Here is what brokerages recommend on the issue:
In terms of valuations, the pre-issue P/E works out to 22.7x 1HFY2018 annualized earnings (at the upper end of the issue price band), which is lower compared to Bharat Dynamics’ peers like Bharat Electron and Apollo Micro System
(trading at 33.6x and 40.7x of its 1HFY2018 annualized earnings respectively). Further, BDL has a strong order book and revenue visibility, coupled with superior return ratios compared to peers. Hence, considering the above positive factors including growth in the defence industry, we recommend ‘subscribe’ on the issue.
Geojit Financial Services
The government is giving greater priority to defence in its “Make in India” programme with emphasis on indigenisation to reduce import cost. BDL’s focus on increase in indigenisation of products, strong focus on R&D and exports is expected to boost revenue visibility and profitability going forward.

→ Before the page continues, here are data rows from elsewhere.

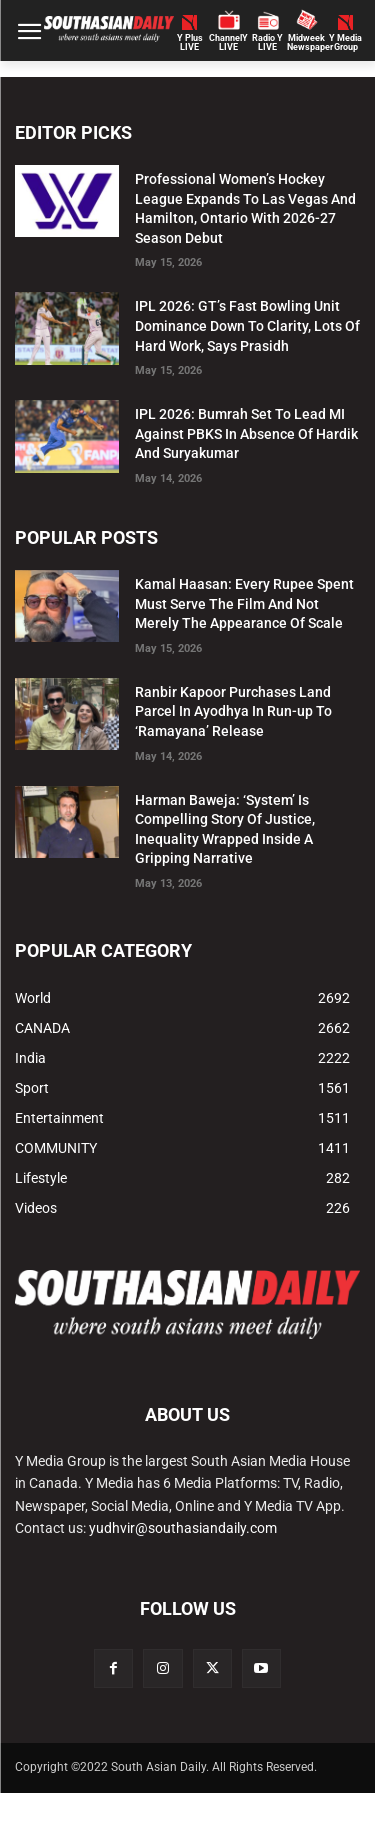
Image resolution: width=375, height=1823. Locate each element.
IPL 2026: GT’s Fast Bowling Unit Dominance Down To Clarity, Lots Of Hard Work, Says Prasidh (247, 325)
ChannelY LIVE (228, 43)
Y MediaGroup (345, 43)
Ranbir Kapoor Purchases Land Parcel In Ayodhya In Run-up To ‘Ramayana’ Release (233, 711)
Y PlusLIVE (190, 43)
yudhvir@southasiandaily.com (183, 1528)
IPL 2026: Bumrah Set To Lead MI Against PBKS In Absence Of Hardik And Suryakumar (246, 433)
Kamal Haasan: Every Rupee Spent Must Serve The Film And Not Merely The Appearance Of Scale (244, 603)
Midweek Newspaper (306, 43)
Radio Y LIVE (267, 43)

BDL’s ability to efficiently produce, deliver the products and services in a timely manner makes them stand out of the crowd. At an upper price band of Rs 428, BDL is available at a reasonable valuation of 16x on FY17 EPS. As Indian defence industry is poised for growth, we recommend ‘subscribe’ to the issue, with a long term perspective.
ICICI Direct Securities
We recommend subscribe only for long term on the offering based on a robust order book of 10,453 crore, strong order inflow visibility, best-inclass execution capabilities and a leverage free balance sheet. The stock is being offered at reasonable valuations (16x FY17 EPS), at the upper band of Rs 428 per share.
At the higher end of the price band of Rs 428, the issue is priced at P/E of 16x (post dilution) on FY17 and 22.7x on H1FY18 (annualized) basis. The company has no listed peers engaged in the similar line of business (manufacturing missiles). At this valuation, the issue seems reasonably priced. The opportunities that are expected to arise in the defence space given the government focus along with upcoming orders from the Akash Weapon System and need for equipment modernisation are likely to be positive for BDL. Given the reasonable valuations and growth prospects, investors can subscribe to the issue from a long term perspective. It must be noted that, owing to the current market volatility listing gains may be capped.
Bharat Dynamics is the sole supplier of SAMs and ATGMs to the Indian armed forces. The company is investing in its R&D capabilities that would help it to enhance its product portfolio (like new generation SAMs, ATGMs, and heavy weight torpedoes). In order to diversify customer base, BDL is looking at exporting its products (Akash SAM, light weight torpedoes and countermeasure dispensing system). Exports currently are 2-3 per cent of revenue, the first export order that the company has received is expected to be executed in FY19. Better penetration in international markets and new product offerings are key triggers for future business growth.
Cancellation/modification of existing orders, lower budget allocation may adversely affect the business.
Significant decrease in demand for products or increase in raw material prices may adversely affect the business.
Increase in competition from other players can impact the business.